* [Text and item location entries]:
++++
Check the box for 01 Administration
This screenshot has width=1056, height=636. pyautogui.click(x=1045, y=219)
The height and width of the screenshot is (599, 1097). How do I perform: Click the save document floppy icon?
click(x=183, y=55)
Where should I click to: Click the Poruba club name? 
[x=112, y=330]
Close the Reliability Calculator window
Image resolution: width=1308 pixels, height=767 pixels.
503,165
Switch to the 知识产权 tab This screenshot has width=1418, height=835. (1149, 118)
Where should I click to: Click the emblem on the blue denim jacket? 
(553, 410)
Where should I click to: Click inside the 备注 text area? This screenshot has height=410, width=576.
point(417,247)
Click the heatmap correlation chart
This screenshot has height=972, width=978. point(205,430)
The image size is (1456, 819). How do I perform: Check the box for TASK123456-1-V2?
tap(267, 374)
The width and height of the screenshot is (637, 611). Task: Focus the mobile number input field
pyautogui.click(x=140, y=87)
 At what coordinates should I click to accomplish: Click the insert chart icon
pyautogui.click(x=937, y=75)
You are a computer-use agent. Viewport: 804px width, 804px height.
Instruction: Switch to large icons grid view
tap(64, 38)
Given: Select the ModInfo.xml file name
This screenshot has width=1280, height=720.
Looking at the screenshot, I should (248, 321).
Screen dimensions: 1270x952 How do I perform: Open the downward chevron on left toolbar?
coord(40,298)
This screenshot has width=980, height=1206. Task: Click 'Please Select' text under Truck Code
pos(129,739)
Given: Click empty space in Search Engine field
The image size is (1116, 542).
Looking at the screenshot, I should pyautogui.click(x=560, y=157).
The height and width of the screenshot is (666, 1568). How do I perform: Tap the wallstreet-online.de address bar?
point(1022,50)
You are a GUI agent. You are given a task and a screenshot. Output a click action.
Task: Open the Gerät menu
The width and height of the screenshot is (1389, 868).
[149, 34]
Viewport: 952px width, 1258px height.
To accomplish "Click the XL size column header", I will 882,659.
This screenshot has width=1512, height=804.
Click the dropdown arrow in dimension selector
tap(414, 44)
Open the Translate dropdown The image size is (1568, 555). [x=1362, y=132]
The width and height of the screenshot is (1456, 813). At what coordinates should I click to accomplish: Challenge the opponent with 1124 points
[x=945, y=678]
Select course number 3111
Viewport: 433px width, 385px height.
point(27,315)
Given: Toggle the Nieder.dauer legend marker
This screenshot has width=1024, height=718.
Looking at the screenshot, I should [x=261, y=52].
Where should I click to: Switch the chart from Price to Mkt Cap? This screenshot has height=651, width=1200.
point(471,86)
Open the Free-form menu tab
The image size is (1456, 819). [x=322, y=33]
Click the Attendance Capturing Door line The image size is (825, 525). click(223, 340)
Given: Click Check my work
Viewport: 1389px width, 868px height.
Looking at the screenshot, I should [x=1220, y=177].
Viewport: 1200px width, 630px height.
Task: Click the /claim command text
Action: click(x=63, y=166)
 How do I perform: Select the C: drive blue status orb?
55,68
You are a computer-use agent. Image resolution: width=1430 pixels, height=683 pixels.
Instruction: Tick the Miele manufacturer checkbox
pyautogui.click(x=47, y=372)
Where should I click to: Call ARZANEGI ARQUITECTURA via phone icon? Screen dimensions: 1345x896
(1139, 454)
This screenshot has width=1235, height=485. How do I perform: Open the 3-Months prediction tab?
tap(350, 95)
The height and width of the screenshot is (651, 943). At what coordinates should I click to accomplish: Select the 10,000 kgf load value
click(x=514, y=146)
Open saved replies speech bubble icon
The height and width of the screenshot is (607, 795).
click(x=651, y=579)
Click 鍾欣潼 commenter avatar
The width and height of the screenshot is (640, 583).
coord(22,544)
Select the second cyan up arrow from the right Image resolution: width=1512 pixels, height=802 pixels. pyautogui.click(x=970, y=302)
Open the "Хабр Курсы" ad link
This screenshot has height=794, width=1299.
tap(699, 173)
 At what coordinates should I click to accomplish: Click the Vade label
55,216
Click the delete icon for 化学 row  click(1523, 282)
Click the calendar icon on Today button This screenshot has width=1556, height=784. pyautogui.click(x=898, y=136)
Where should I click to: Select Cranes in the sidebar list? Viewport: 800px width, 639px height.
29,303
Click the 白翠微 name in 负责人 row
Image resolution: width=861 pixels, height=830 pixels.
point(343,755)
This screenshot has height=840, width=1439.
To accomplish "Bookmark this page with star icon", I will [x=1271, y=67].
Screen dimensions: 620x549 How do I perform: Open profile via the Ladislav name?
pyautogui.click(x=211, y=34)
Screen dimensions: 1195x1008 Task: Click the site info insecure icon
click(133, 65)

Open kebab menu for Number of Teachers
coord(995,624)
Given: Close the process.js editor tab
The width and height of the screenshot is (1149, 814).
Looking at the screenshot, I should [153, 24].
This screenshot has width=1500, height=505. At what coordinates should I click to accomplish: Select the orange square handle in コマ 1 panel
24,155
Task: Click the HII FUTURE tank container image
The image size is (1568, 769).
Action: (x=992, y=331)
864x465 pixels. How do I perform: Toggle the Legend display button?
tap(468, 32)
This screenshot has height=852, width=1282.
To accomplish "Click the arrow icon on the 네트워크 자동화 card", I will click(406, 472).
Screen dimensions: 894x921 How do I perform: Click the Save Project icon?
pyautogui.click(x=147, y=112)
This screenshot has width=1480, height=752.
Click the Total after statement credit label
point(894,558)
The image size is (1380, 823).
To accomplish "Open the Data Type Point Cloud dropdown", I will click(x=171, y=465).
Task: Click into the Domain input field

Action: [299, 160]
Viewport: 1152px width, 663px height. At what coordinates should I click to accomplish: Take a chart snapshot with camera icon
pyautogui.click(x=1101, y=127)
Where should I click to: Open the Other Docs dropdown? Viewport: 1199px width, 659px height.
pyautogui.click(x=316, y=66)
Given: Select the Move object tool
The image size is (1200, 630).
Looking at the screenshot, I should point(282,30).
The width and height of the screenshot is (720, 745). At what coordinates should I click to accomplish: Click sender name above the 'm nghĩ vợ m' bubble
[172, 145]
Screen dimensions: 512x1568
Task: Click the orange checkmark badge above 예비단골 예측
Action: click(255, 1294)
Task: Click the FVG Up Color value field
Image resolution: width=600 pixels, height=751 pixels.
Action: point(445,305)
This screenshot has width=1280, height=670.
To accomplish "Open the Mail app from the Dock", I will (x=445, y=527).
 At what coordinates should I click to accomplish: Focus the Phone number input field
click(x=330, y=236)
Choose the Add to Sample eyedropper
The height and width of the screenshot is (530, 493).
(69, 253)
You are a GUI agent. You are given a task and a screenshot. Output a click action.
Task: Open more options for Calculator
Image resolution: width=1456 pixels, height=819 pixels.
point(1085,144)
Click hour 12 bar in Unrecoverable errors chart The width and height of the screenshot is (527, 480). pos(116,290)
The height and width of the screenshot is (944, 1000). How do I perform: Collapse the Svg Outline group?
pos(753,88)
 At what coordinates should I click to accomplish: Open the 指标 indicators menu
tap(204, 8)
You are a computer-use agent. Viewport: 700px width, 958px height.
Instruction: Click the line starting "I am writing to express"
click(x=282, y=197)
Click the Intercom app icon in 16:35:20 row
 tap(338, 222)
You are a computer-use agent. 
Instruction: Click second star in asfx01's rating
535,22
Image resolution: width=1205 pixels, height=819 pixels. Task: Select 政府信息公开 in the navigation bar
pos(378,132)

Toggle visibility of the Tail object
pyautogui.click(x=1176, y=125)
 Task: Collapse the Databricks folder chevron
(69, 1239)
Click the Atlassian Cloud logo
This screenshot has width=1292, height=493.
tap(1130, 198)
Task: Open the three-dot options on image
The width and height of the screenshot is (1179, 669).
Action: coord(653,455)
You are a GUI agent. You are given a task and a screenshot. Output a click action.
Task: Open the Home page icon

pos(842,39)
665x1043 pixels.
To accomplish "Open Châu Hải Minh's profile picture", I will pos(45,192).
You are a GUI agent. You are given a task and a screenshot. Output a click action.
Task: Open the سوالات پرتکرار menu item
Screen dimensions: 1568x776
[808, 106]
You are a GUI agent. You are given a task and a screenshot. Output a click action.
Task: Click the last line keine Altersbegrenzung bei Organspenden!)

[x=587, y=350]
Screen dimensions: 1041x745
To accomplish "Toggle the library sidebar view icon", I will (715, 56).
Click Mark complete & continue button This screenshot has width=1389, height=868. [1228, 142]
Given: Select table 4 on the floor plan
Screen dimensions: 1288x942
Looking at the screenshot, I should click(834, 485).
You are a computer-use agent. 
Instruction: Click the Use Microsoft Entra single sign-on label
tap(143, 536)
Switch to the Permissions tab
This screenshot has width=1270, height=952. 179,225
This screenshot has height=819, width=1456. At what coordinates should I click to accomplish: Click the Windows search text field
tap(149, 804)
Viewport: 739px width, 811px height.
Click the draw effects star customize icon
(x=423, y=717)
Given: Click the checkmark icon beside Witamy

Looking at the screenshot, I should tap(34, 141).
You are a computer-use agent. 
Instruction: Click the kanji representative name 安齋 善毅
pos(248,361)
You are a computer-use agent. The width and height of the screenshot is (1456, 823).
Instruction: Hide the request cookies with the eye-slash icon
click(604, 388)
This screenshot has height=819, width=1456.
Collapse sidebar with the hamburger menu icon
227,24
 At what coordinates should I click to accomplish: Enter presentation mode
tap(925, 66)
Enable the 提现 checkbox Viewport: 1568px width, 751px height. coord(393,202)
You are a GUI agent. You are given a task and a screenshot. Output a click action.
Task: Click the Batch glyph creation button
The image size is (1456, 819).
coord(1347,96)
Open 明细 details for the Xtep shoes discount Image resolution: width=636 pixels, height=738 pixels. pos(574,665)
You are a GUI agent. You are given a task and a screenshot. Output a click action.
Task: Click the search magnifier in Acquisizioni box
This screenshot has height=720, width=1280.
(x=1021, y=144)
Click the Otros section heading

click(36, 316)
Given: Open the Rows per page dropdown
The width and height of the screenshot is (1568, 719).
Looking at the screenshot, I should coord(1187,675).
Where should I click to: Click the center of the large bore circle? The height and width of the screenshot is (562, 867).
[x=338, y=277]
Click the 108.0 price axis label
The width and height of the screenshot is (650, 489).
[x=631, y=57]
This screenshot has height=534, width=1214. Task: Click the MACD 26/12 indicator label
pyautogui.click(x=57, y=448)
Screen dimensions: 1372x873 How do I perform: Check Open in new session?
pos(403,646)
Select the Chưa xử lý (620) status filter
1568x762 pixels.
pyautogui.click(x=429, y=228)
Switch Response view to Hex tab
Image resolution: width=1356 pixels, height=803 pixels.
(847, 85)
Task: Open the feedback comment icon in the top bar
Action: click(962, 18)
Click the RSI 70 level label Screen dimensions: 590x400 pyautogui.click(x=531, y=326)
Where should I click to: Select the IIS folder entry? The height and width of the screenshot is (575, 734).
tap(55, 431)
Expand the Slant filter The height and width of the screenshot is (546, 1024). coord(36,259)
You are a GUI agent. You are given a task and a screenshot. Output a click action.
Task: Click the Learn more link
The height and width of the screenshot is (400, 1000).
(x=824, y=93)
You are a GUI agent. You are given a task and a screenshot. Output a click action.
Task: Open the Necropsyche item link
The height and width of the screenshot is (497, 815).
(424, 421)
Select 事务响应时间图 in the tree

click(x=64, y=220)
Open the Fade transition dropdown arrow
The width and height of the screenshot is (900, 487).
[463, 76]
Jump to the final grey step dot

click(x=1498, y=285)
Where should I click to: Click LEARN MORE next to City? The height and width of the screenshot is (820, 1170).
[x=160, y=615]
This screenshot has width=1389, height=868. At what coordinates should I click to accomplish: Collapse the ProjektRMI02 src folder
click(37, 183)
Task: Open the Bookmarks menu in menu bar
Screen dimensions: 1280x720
++++
* [What you need to do]: Rewrite the part that opens with the line containing "The height and width of the screenshot is (666, 1568)." and closes with the line containing "point(27,315)", replacing "dropdown" with "drop-down" and leaving everything else unchanged.

* [Final result]:
The height and width of the screenshot is (666, 1568). How do I perform: Tap the wallstreet-online.de address bar?
point(1022,50)
You are a GUI agent. You are given a task and a screenshot. Output a click action.
Task: Open the Gerät menu
The width and height of the screenshot is (1389, 868).
[149, 34]
Viewport: 952px width, 1258px height.
To accomplish "Click the XL size column header", I will 882,659.
This screenshot has width=1512, height=804.
Click the drop-down arrow in dimension selector
tap(414, 44)
Open the Translate drop-down The image size is (1568, 555). [x=1362, y=132]
The width and height of the screenshot is (1456, 813). At what coordinates should I click to accomplish: Challenge the opponent with 1124 points
[x=945, y=678]
Select course number 3111
Viewport: 433px width, 385px height.
point(27,315)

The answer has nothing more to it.